**Exercise brief:**
Reproduce the material word for word from the line containing "Where should I click to: Switch to single-tile" to the line containing "(x=442, y=135)", including both of those lines.

**Material:**
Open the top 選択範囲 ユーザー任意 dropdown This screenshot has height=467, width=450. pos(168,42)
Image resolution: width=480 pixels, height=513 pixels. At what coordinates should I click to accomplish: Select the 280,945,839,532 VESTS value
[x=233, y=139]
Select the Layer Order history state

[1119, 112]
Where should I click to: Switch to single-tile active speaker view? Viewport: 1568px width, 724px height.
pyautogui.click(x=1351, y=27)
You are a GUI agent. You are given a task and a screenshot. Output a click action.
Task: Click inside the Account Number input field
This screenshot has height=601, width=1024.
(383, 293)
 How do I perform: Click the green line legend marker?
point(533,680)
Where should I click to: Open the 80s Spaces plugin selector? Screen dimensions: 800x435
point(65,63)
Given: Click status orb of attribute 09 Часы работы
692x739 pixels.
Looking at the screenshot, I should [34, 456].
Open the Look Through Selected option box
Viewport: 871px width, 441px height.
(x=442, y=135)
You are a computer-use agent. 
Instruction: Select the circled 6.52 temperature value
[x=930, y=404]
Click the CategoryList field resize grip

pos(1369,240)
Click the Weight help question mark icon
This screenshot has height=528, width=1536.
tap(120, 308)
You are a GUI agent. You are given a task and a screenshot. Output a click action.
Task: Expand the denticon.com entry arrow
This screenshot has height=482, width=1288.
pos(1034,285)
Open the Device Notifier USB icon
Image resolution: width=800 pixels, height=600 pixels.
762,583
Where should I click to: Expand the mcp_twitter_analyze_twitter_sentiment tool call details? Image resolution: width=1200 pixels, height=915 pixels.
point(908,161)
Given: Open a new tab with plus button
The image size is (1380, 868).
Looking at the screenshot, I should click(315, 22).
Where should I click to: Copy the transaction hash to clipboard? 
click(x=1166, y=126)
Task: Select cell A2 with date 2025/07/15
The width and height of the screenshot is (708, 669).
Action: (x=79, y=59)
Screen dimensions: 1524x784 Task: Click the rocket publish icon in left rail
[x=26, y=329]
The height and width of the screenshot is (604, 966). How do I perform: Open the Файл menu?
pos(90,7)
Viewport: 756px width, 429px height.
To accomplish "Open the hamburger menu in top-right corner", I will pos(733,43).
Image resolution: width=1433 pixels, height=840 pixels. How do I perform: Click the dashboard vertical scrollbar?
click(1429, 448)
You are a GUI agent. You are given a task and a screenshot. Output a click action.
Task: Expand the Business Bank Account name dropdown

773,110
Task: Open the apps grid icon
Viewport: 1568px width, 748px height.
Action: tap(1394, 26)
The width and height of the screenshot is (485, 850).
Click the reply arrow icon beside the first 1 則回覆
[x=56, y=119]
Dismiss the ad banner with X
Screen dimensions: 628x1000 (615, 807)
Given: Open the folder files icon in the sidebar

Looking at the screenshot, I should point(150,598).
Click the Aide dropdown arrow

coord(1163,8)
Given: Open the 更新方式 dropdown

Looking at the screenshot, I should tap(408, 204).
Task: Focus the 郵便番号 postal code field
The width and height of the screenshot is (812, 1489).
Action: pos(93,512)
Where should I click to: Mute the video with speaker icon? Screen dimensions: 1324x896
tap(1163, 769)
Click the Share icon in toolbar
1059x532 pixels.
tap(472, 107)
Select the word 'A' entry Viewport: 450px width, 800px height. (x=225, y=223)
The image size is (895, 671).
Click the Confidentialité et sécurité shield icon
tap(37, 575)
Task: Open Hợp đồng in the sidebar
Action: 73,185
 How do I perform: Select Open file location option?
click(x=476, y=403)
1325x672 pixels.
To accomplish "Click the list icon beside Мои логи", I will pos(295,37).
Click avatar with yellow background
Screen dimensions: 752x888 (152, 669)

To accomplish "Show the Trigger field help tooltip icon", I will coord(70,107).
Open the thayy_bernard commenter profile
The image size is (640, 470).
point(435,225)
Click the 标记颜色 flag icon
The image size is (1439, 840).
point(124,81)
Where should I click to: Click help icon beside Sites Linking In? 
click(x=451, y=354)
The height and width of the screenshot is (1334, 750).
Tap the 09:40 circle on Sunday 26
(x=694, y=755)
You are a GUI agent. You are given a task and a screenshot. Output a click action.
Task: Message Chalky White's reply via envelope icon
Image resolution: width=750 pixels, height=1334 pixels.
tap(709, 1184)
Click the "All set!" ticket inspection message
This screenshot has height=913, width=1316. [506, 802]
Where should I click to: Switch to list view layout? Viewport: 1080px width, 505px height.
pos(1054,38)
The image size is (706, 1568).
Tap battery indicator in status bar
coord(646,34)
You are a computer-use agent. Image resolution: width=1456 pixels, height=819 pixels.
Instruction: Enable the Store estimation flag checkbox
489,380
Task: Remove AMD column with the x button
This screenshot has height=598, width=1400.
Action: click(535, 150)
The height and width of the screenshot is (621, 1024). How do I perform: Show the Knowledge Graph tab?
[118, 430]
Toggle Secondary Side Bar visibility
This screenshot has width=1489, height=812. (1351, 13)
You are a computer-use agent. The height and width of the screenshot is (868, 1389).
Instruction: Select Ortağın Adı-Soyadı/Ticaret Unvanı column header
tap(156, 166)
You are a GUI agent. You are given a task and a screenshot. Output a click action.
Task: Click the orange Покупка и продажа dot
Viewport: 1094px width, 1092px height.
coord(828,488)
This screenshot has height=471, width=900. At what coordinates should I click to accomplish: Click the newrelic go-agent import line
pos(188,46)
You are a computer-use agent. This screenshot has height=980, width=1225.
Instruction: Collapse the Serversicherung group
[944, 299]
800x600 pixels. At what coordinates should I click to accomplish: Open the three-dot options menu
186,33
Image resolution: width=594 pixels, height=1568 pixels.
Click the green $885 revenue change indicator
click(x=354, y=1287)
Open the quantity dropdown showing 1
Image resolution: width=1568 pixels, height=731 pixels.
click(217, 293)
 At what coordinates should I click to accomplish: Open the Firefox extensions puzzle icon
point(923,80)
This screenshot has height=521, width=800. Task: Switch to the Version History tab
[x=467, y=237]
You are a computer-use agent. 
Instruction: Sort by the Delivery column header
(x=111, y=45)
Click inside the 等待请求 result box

**Task output:**
Where should I click to: Switch to single-tile active speaker view? Viewport: 1568px width, 724px height.
pyautogui.click(x=1351, y=27)
You are a GUI agent. You are given a task and a screenshot. Output a click action.
Task: Click inside the Account Number input field
This screenshot has height=601, width=1024.
(383, 293)
 How do I perform: Click the green line legend marker?
point(533,680)
Where should I click to: Open the 80s Spaces plugin selector? Screen dimensions: 800x435
point(65,63)
Given: Click status orb of attribute 09 Часы работы
692x739 pixels.
Looking at the screenshot, I should [34, 456].
Open the Look Through Selected option box
Viewport: 871px width, 441px height.
(x=442, y=135)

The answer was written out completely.